I wipe a few beads of sweat away from my forehead.

I wake up and open my eyes. I am afraid. I don’t want to go on. I sit up, swing my legs out of bed. I am panting. I am sweating. I go to the bathroom, splash water on my face. I catch my reflection in the mirror and shrink back. I don’t want to go back to bed. I don’t want to sleep. I walk around the house, but I know it’s no use. I have to sleep. I have to know. I have to see, have to remember. If I don’t, I will go mad, I will implode.

Heavily, I go back to my room. I shut the door. I get into bed.

I can’t run any more. I have to face the pain, the agony. I must brace myself. Clenching my fists, I slowly close my eyes.

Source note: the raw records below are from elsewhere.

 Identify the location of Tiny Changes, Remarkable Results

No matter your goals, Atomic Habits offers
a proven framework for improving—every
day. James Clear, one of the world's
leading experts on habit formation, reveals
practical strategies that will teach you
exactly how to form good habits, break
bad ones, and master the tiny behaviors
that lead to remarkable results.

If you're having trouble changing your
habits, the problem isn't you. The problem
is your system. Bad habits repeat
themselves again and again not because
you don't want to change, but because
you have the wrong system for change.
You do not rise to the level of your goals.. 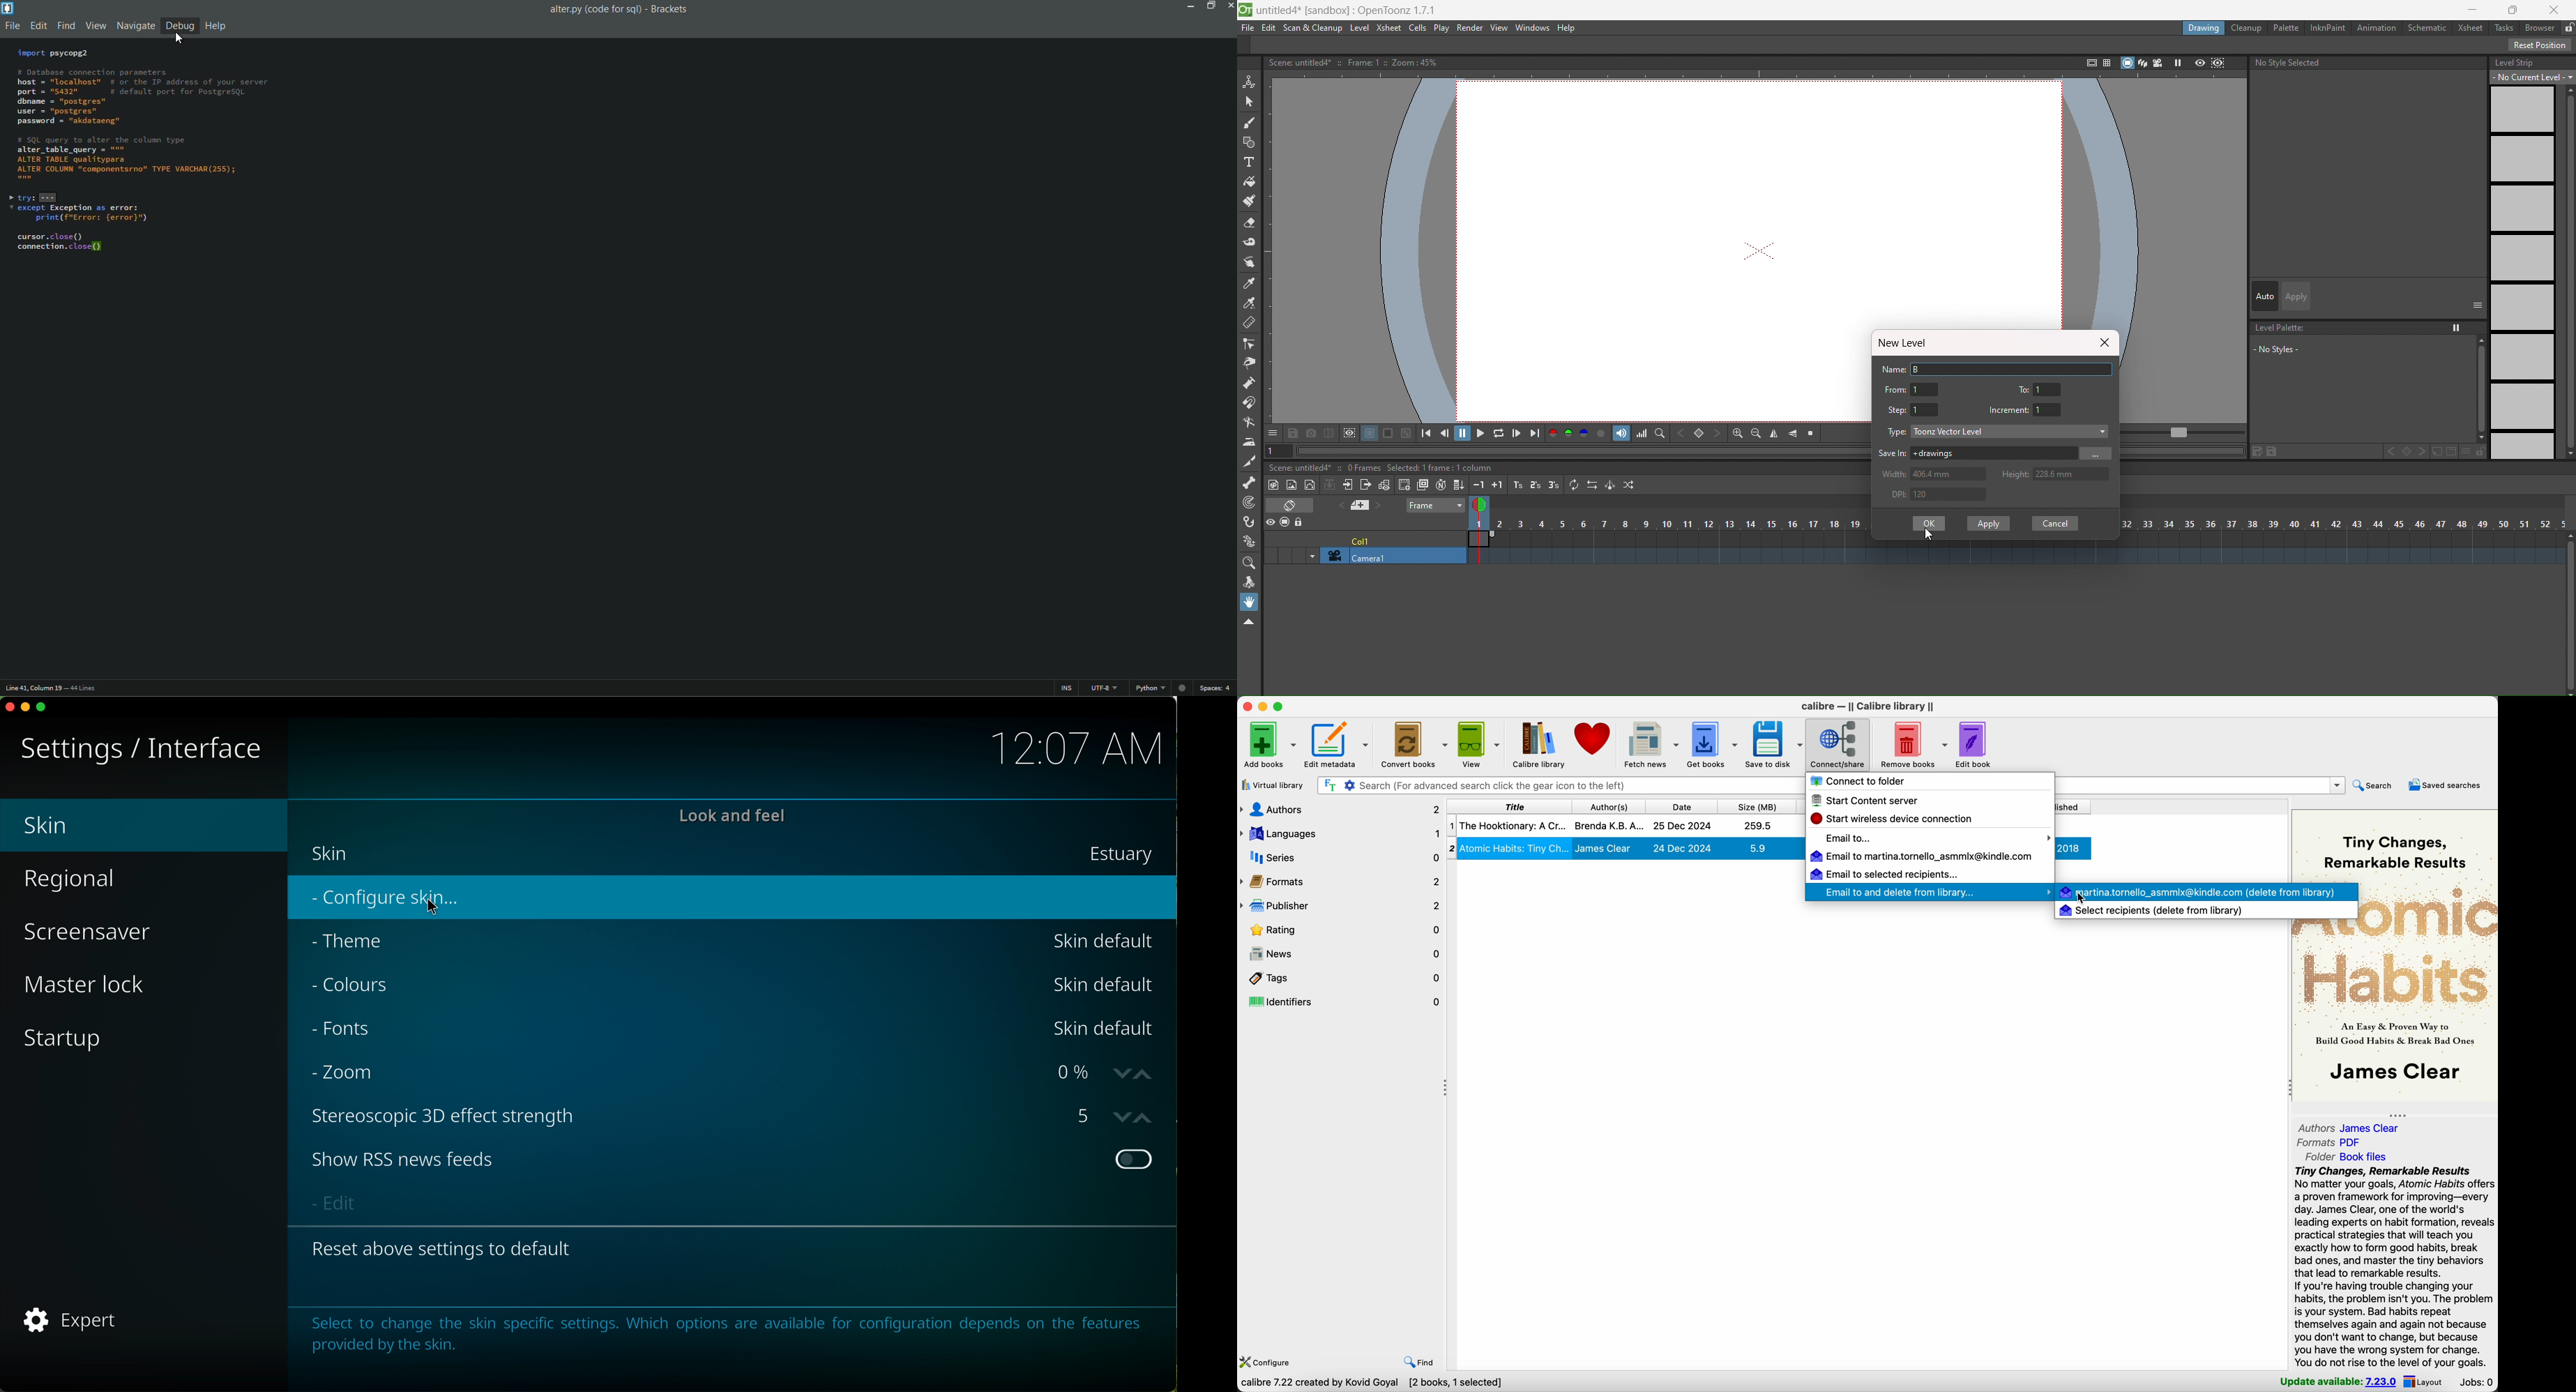
(2394, 1267).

I am back at the camp, the moist English air like nectar as I breathe it in. They have seen me now, they are staring at me. All of them. I do not mind. I am used to the attention; I encourage it. Leadership. Direction. It is what we all need. It is my gift to my country. I give it willingly, a sacrifice of time and energy.

I do not rush; I let them wait as my footsteps bring me nearer, one by one.

‘Who is in charge of this place?’ I ask, when I am standing in front of them. A woman is pushed forward by one of my men. She has defiant eyes. Eyes that say she is right. But they are wrong; they do not realise the damage she is doing. It is too late for her to learn, but others will. Others will not follow in her path.